Perkataan Imam Abu Ishaq dan Imamul Haramian Al-Juwaini senada dengan perkataan beberapa ulama di atas terkait kaidah tersebut yakni : “Orang yang melakukan amalan yang hukumnya fardlu kifayah memiliki keistimewaan tersendiri dibandingkan dengan orang yang mengamalkan amalan yang hukumnya fardlu ‘ain, sebab amalannya bisa mewakili dan menggugurkan beban orang banyak.”
Dapat disimpulkan pula, kualitas bobot sebuah amalan itu bisa dilihat dari sejauh mana kadar maslahat dan manfaatnya untuk umat.
Lalu bagaimana penghayatan terhadap kaidah tersebut dalam ruang lingkup santri Lembaga Tinggi Pesantren Luhur Malang?
Dari keterangan yang dijelaskan terkait kaidah المتعدي افضل من القاصر dapat kita terapkan dalam beberapa kasus yang sering kita temui dalam kesaharian kita sebagai seorang santri:
- Menuntut ilmu lebih utama dari sholat Sunah. Karena ilmu masih lebih utama daripada ibadah Sunah. Ilmu ibaratkan pohon sedangkan ibadah adalah buahnya. Logikanya pohon lebih utama daripada buahnya, tanpa pohon buah takkan pernah ada. Oleh karenanya, ilmu lebih utama karena manfaatnya tidak terbatas, sedangkan manfaat ibadah terbatas. Dikuatkan pula oleh Imam Malik yang lebih memilih tetap mengajarkan ilmu daripada beribadah sunah. Menurut beliau, belajar jauh lebih baik daripada ibadah asalkan disertai niat yang benar. Poin ini sudah menjadi consensus.

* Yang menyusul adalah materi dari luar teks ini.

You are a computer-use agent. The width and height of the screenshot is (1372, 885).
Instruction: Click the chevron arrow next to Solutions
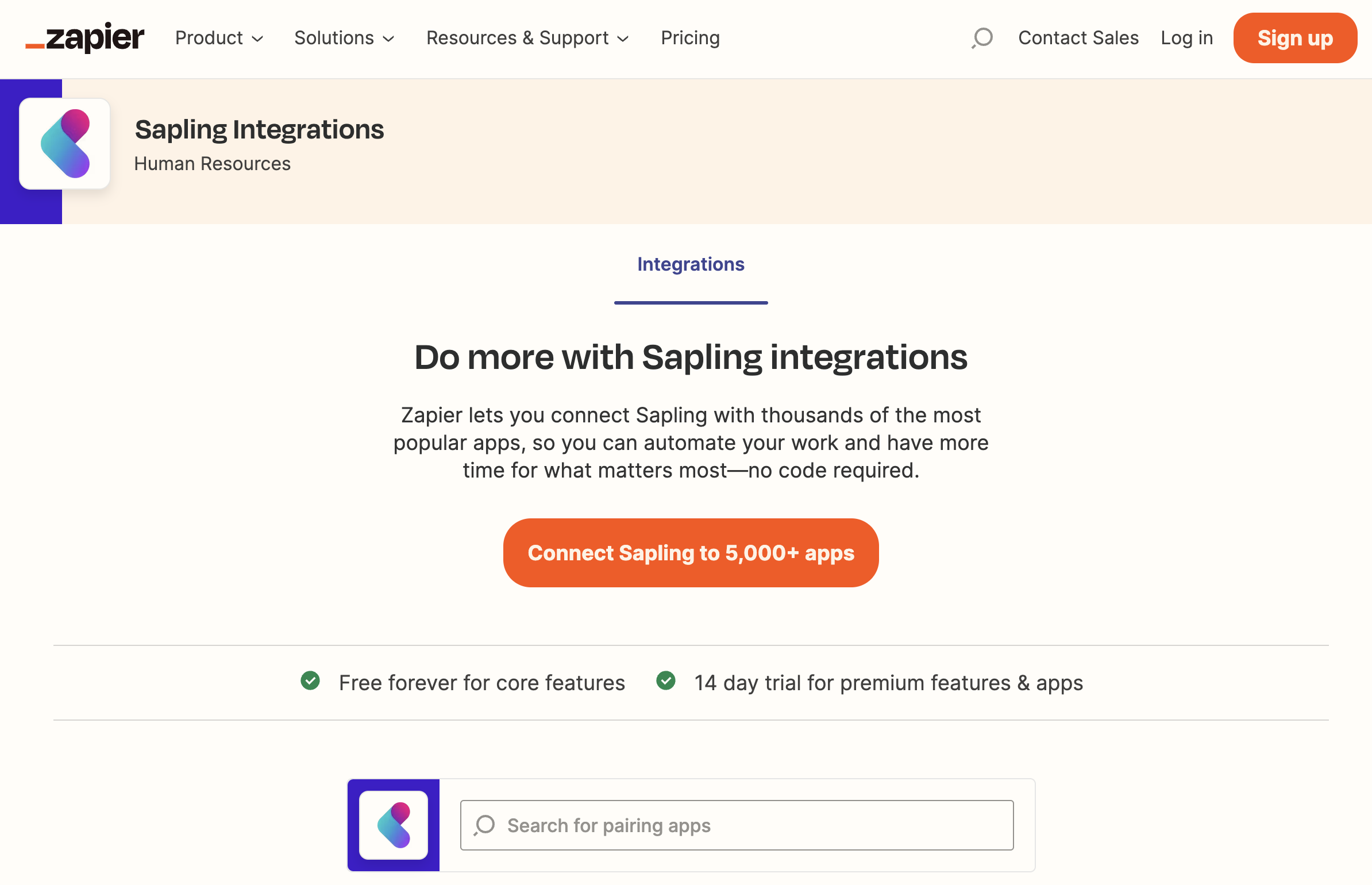(x=389, y=39)
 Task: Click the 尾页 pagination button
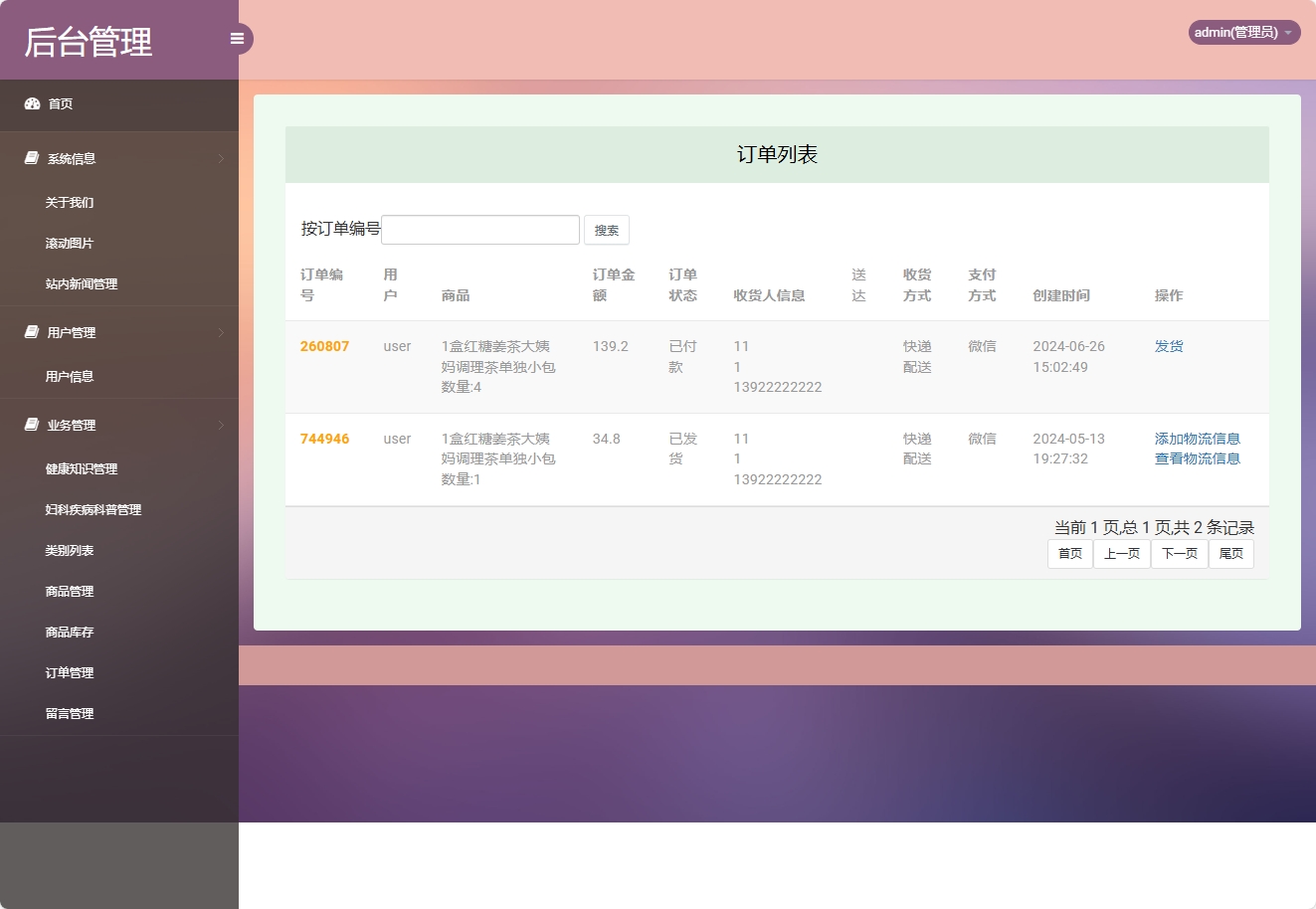[1231, 553]
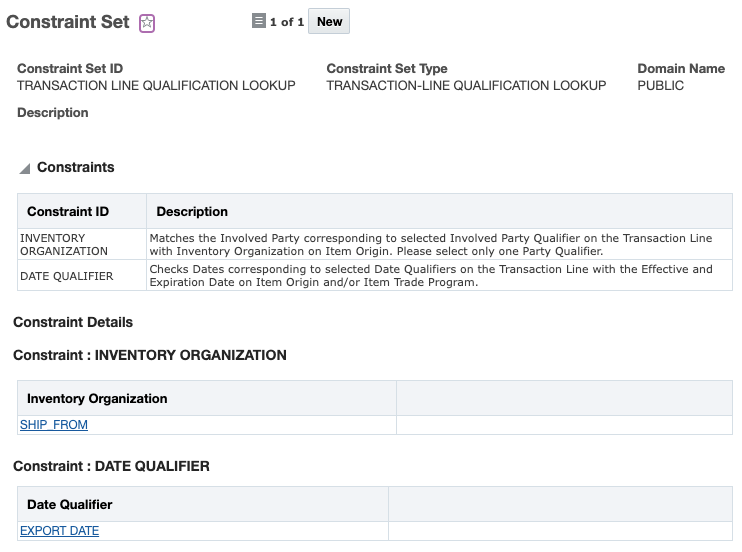Screen dimensions: 742x552
Task: Click the 'Constraint : DATE QUALIFIER' heading
Action: tap(111, 466)
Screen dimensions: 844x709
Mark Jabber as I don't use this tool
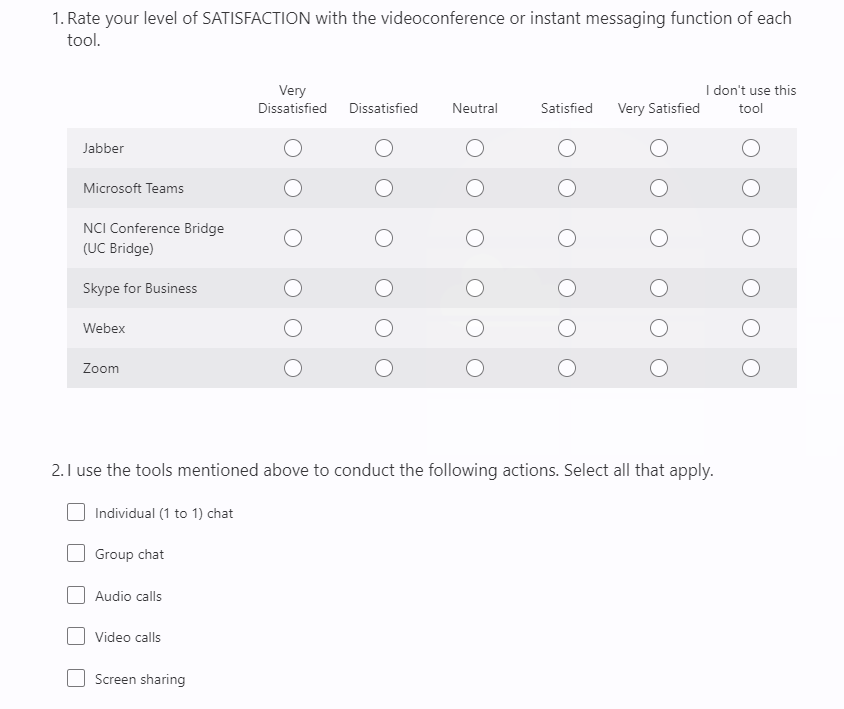(x=751, y=148)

- Ikut roan membangun pesantren lebih utama daripada dzikir dan membaca Al-Qur’an. Karena membangun pesantren yang akan dibuat untuk menuntut ilmu dan beribadah manfaatnya lebih banyak. Meskipun demikian tidak dapat diartikan hanya menyibukkan dengan roan membangun pesantren dan malah enggan beribadah sunah yang lainnya, akan tetapi bisa diamalkan dua-duanya. Tidak boleh juga giatnya dalam membangun pesantren, malah menjadikan tidak aktif di pesantren.
- Zikir bersuara lebih utama daripada berzikir dengan suara lirih. Karena dengan berzikir dengan suara lantang dapat menambah kekhusyu’an dalam mengingat Sang Pencipta.
- Makan hobi lebih afdal daripada makan sendiri. Hobi sendiri merupakan istilah yang dipakai santri Luhur untuk makanan yang dibawa santri setelah kembali dari rumah. Oleh karenanya memakan hobi bersama-sama jauh lebih afdal daripada makan sendiri, karena dapat membangun hubungan sesama makhluk dan mempererat silaturahmi.
Perlu digaris bawahi kembali, bahwa jika ada dua amalan yang memiliki keutamaan yang berbeda bukan berarti cukup mengamalkan satu amalan saja. Sungguhpun demikian, alangkah baiknya jika kita bisa mengamalkan keduanya dengan seimbang.
Sumber :
Sukanan, Khairudin. 2010. Terjemah Kitab Kaidah Fiqh dan Ushul Fikih Mabadi Awaliyah. Jakarta: Saadiyah Putra.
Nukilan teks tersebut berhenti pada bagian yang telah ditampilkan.